# What is expected
Verbatim output of the full listing is required.

# Excerpted data
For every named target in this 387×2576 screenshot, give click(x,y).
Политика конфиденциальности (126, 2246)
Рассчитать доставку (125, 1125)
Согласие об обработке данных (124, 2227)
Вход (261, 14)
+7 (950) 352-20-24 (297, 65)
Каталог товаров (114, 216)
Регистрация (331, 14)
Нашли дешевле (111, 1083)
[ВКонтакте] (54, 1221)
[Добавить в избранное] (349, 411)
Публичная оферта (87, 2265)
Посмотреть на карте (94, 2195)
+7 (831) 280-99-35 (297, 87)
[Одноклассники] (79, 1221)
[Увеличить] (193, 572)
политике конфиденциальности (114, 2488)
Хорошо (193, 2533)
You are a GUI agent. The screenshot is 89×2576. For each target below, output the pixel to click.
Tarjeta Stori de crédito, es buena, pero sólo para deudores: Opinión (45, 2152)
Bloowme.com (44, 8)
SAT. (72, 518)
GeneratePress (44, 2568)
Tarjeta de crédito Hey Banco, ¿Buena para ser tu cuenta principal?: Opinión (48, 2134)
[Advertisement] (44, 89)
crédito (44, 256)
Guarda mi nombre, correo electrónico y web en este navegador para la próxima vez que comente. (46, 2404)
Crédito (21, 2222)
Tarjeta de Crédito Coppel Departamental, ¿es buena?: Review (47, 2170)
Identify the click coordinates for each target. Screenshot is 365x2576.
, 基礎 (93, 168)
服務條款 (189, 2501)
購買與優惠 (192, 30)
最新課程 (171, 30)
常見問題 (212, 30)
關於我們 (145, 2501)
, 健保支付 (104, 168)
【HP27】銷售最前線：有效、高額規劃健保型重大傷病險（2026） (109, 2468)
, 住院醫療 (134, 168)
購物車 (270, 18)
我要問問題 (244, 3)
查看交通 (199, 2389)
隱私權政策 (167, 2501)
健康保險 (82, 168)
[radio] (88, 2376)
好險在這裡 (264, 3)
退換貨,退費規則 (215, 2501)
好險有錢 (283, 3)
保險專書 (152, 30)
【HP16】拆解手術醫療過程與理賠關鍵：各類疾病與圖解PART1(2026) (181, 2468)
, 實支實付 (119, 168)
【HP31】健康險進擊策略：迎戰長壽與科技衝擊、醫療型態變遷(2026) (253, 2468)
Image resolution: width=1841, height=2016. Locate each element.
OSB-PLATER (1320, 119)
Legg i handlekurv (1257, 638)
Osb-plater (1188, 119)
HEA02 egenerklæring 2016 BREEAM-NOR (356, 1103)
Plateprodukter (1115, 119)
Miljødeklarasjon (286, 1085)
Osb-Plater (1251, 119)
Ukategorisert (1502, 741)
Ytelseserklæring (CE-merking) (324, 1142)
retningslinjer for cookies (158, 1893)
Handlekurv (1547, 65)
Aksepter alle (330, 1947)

# Solved problem
For every named target in this 387×2576 screenshot, give click(x,y).
Политика конфиденциальности (126, 2246)
Рассчитать доставку (125, 1125)
Согласие об обработке данных (124, 2227)
Вход (261, 14)
+7 (950) 352-20-24 (297, 65)
Каталог товаров (114, 216)
Регистрация (331, 14)
Нашли дешевле (111, 1083)
[ВКонтакте] (54, 1221)
[Добавить в избранное] (349, 411)
Публичная оферта (87, 2265)
Посмотреть на карте (94, 2195)
+7 (831) 280-99-35 (297, 87)
[Одноклассники] (79, 1221)
[Увеличить] (193, 572)
политике конфиденциальности (114, 2488)
Хорошо (193, 2533)
You are a GUI agent. The screenshot is 89×2576. For each target below, output the pixel to click.
Tarjeta Stori de crédito, es buena, pero sólo para deudores: Opinión (45, 2152)
Bloowme.com (44, 8)
SAT. (72, 518)
GeneratePress (44, 2568)
Tarjeta de crédito Hey Banco, ¿Buena para ser tu cuenta principal?: Opinión (48, 2134)
[Advertisement] (44, 89)
crédito (44, 256)
Guarda mi nombre, correo electrónico y web en este navegador para la próxima vez que comente. (46, 2404)
Crédito (21, 2222)
Tarjeta de Crédito Coppel Departamental, ¿es buena?: Review (47, 2170)
Identify the click coordinates for each target. Screenshot is 365x2576.
, 基礎 (93, 168)
服務條款 (189, 2501)
購買與優惠 (192, 30)
最新課程 (171, 30)
常見問題 (212, 30)
關於我們 (145, 2501)
, 健保支付 (104, 168)
【HP27】銷售最前線：有效、高額規劃健保型重大傷病險（2026） (109, 2468)
, 住院醫療 (134, 168)
購物車 (270, 18)
我要問問題 (244, 3)
查看交通 (199, 2389)
隱私權政策 (167, 2501)
健康保險 (82, 168)
[radio] (88, 2376)
好險在這裡 (264, 3)
退換貨,退費規則 (215, 2501)
好險有錢 (283, 3)
保險專書 (152, 30)
【HP16】拆解手術醫療過程與理賠關鍵：各類疾病與圖解PART1(2026) (181, 2468)
, 實支實付 (119, 168)
【HP31】健康險進擊策略：迎戰長壽與科技衝擊、醫療型態變遷(2026) (253, 2468)
Image resolution: width=1841, height=2016. Locate each element.
OSB-PLATER (1320, 119)
Legg i handlekurv (1257, 638)
Osb-plater (1188, 119)
HEA02 egenerklæring 2016 BREEAM-NOR (356, 1103)
Plateprodukter (1115, 119)
Miljødeklarasjon (286, 1085)
Osb-Plater (1251, 119)
Ukategorisert (1502, 741)
Ytelseserklæring (CE-merking) (324, 1142)
retningslinjer for cookies (158, 1893)
Handlekurv (1547, 65)
Aksepter alle (330, 1947)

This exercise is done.